As we looked into potentially purchasing a home, we had some preconceived notions. I think every buyer has a few. I personally couldn’t get passed the the fact that a 20% down payment wasn’t required. But after consulting our REALTOR, she debunked most of the myths and helped to make the home buying process smoother and less confusing.
Here are some popular myths and why they aren’t always correct:
I must have perfect credit. — Wrong!
Having a perfect credit score definitely makes the loan process easier and offers lower rates. Working on your credit score before searching for a home is also a great idea. However, if you do not have perfect credit, there are plenty of lenders that can work with you to make your homebuying dreams come true.
I must have a 20% down payment. — Not always.
While it is ideal to have a 20% down payment to get a better interest rate, have a smaller monthly mortgage, and to avoid private mortgage insurance (PMI) — it is by no means required. There are many lending programs that allow you to qualify for as little as 5% down. FHA, Freddie Mac and Fannie Mae have loans which may have a low down payment requirement. The Veterans Administration (VA) offers a no money down program to qualifying veterans, active duty members and/or other qualified categories.
This home is a little over budget. I can’t look at it. — Yes, you can.
I’m not suggesting you search for homes far out of your budget range, but searching just a little above or below your budget can help. For example, if your budget is $310,000 and a home comes on the market for $315,000 it could be possible to negotiate a price within your budget. So why not take a look?
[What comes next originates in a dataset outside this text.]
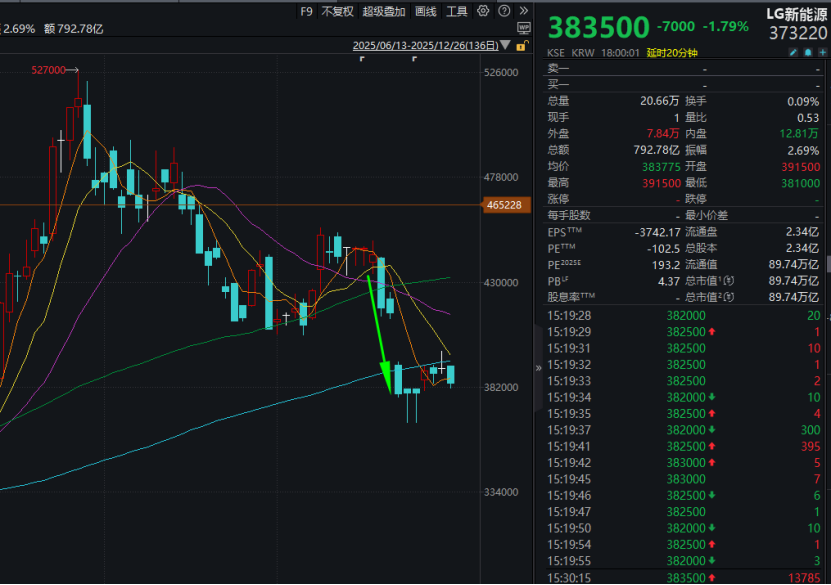Open the 不复权 adjustment option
This also works the opposite way, there may be a home below budget that you may have overlooked because of your search minimum settings.
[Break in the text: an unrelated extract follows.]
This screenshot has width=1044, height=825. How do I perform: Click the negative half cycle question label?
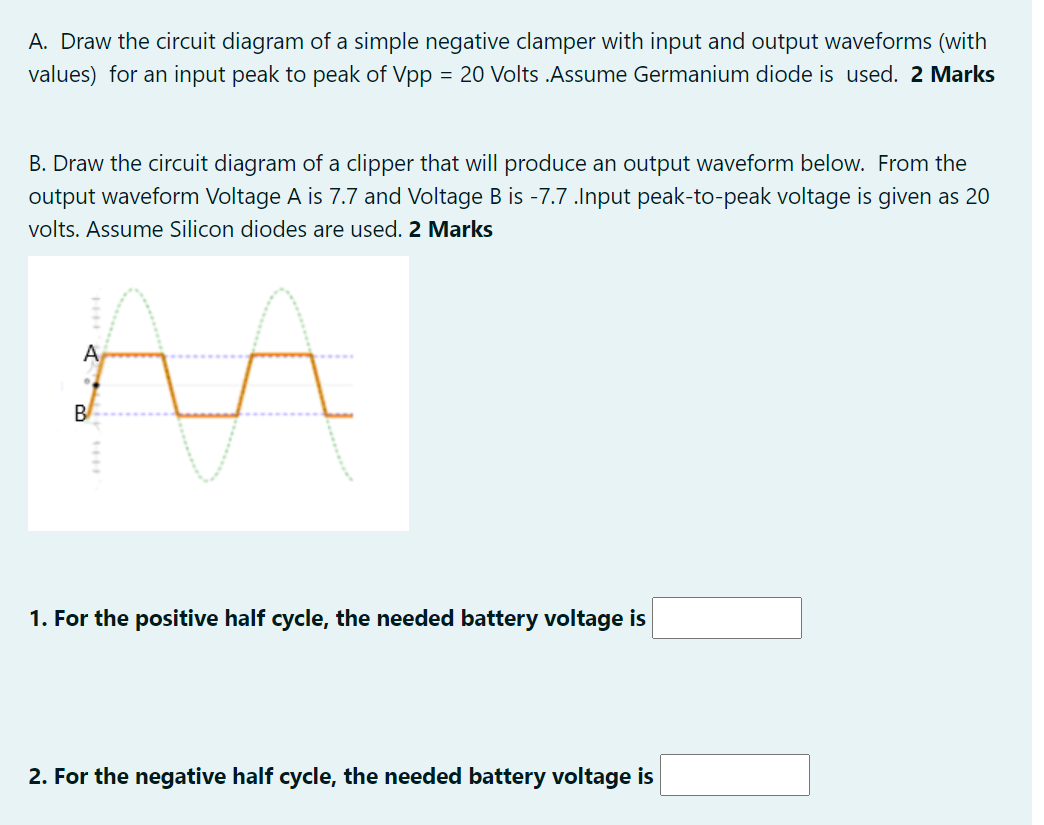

I don’t need an inspection for new construction. — Not a good idea!
“It’s new. I don’t need an inspection.” Famous last words. While city or county inspectors may check that the home is “up to code”, those inspectors are not looking for anything except very specific violations. The builder or contractor may not see defects that a home inspector would catch. The home inspection is also a time for the homeowner to learn about the home, features, appliances and maintenance.
Spring and summer are the best times to buy a home. — Don’t ‘fall’ for this one.
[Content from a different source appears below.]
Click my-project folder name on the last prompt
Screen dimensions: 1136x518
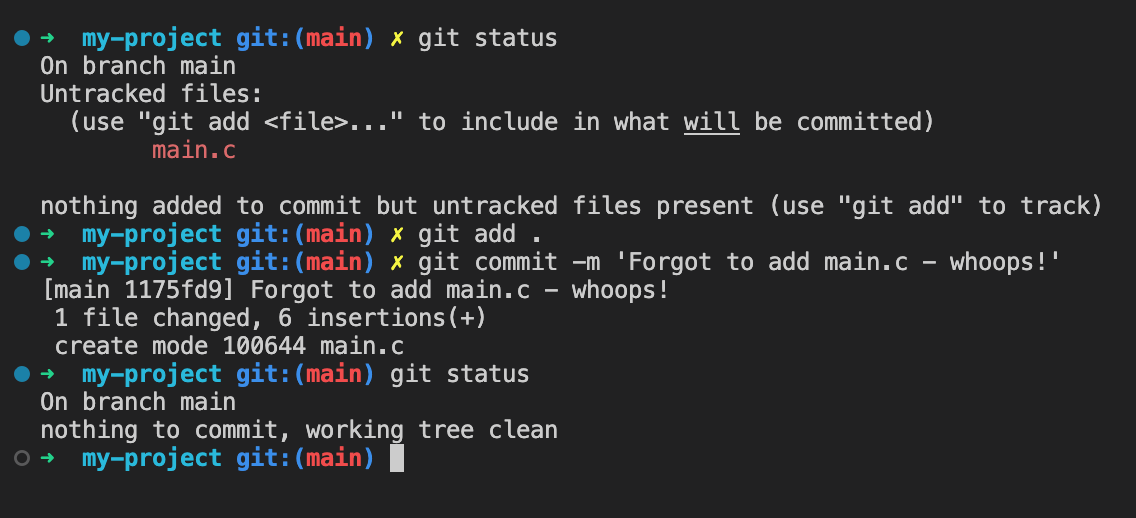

This myth continues to be busted. As a buyer, there may be less competition during the fall or winter purely because people still believe this myth. If you’re willing to brave the cold, the winter or fall may be the time to start your search.
It’s going to take months to find a home. — Maybe not.
I can attest to this myth. We thought it would take months to find anything and we found our home the first day we toured homes with our real estate agent. Another reason that it pays to be prepared with your financing, so you can act fast if you find your dream home.
What other homebuying myths should be busted?